**Work to complete:** All of the data is to be set down again without any alteration.

Stored items from a collection:
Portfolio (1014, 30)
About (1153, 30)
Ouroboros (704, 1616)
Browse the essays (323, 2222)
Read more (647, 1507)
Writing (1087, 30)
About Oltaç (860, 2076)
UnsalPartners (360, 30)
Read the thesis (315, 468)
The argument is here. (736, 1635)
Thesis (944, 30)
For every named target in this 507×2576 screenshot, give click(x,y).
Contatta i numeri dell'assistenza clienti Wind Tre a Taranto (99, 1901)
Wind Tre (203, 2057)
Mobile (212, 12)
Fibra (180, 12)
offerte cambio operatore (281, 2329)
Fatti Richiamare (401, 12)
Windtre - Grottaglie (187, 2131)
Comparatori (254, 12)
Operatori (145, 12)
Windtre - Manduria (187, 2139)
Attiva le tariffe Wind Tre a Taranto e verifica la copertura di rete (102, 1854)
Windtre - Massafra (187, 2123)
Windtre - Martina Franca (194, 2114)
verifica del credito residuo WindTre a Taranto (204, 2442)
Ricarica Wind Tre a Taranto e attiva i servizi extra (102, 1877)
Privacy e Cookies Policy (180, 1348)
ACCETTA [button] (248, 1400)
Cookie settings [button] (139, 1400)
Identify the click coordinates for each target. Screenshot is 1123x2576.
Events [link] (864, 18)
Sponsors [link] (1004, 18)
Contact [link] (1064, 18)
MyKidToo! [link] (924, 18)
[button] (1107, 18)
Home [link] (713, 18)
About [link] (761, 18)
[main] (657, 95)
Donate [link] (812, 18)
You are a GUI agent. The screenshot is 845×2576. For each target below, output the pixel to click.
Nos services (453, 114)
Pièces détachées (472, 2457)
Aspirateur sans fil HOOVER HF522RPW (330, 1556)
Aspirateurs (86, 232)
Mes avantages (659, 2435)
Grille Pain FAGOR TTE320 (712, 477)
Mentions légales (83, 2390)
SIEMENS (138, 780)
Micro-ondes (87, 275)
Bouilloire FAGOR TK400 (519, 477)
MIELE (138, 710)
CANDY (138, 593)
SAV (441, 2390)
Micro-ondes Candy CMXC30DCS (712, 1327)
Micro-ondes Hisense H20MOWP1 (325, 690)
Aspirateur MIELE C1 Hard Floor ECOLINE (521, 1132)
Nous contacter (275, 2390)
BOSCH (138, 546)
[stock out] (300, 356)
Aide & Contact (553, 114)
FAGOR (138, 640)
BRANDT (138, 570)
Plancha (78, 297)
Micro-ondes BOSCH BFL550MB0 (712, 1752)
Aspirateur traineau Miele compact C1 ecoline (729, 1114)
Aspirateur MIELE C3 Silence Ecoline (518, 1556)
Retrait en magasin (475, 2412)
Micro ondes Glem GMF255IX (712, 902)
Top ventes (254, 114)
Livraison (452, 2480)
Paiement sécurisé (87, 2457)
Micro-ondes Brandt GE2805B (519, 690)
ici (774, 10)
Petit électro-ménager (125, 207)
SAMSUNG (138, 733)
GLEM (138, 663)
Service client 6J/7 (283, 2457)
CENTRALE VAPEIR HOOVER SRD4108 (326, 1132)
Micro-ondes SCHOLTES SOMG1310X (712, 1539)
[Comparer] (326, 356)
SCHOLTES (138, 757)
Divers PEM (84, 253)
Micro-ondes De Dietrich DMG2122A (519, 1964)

**Answer for the task:**
Portfolio (1014, 30)
About (1153, 30)
Ouroboros (704, 1616)
Browse the essays (323, 2222)
Read more (647, 1507)
Writing (1087, 30)
About Oltaç (860, 2076)
UnsalPartners (360, 30)
Read the thesis (315, 468)
The argument is here. (736, 1635)
Thesis (944, 30)
For every named target in this 507×2576 screenshot, give click(x,y).
Contatta i numeri dell'assistenza clienti Wind Tre a Taranto (99, 1901)
Wind Tre (203, 2057)
Mobile (212, 12)
Fibra (180, 12)
offerte cambio operatore (281, 2329)
Fatti Richiamare (401, 12)
Windtre - Grottaglie (187, 2131)
Comparatori (254, 12)
Operatori (145, 12)
Windtre - Manduria (187, 2139)
Attiva le tariffe Wind Tre a Taranto e verifica la copertura di rete (102, 1854)
Windtre - Massafra (187, 2123)
Windtre - Martina Franca (194, 2114)
verifica del credito residuo WindTre a Taranto (204, 2442)
Ricarica Wind Tre a Taranto e attiva i servizi extra (102, 1877)
Privacy e Cookies Policy (180, 1348)
ACCETTA [button] (248, 1400)
Cookie settings [button] (139, 1400)
Identify the click coordinates for each target. Screenshot is 1123x2576.
Events [link] (864, 18)
Sponsors [link] (1004, 18)
Contact [link] (1064, 18)
MyKidToo! [link] (924, 18)
[button] (1107, 18)
Home [link] (713, 18)
About [link] (761, 18)
[main] (657, 95)
Donate [link] (812, 18)
You are a GUI agent. The screenshot is 845×2576. For each target below, output the pixel to click.
Nos services (453, 114)
Pièces détachées (472, 2457)
Aspirateur sans fil HOOVER HF522RPW (330, 1556)
Aspirateurs (86, 232)
Mes avantages (659, 2435)
Grille Pain FAGOR TTE320 (712, 477)
Mentions légales (83, 2390)
SIEMENS (138, 780)
Micro-ondes (87, 275)
Bouilloire FAGOR TK400 (519, 477)
MIELE (138, 710)
CANDY (138, 593)
SAV (441, 2390)
Micro-ondes Candy CMXC30DCS (712, 1327)
Micro-ondes Hisense H20MOWP1 (325, 690)
Aspirateur MIELE C1 Hard Floor ECOLINE (521, 1132)
Nous contacter (275, 2390)
BOSCH (138, 546)
[stock out] (300, 356)
Aide & Contact (553, 114)
FAGOR (138, 640)
BRANDT (138, 570)
Plancha (78, 297)
Micro-ondes BOSCH BFL550MB0 (712, 1752)
Aspirateur traineau Miele compact C1 ecoline (729, 1114)
Aspirateur MIELE C3 Silence Ecoline (518, 1556)
Retrait en magasin (475, 2412)
Micro ondes Glem GMF255IX (712, 902)
Top ventes (254, 114)
Livraison (452, 2480)
Paiement sécurisé (87, 2457)
Micro-ondes Brandt GE2805B (519, 690)
ici (774, 10)
Petit électro-ménager (125, 207)
SAMSUNG (138, 733)
GLEM (138, 663)
Service client 6J/7 (283, 2457)
CENTRALE VAPEIR HOOVER SRD4108 (326, 1132)
Micro-ondes SCHOLTES SOMG1310X (712, 1539)
[Comparer] (326, 356)
SCHOLTES (138, 757)
Divers PEM (84, 253)
Micro-ondes De Dietrich DMG2122A (519, 1964)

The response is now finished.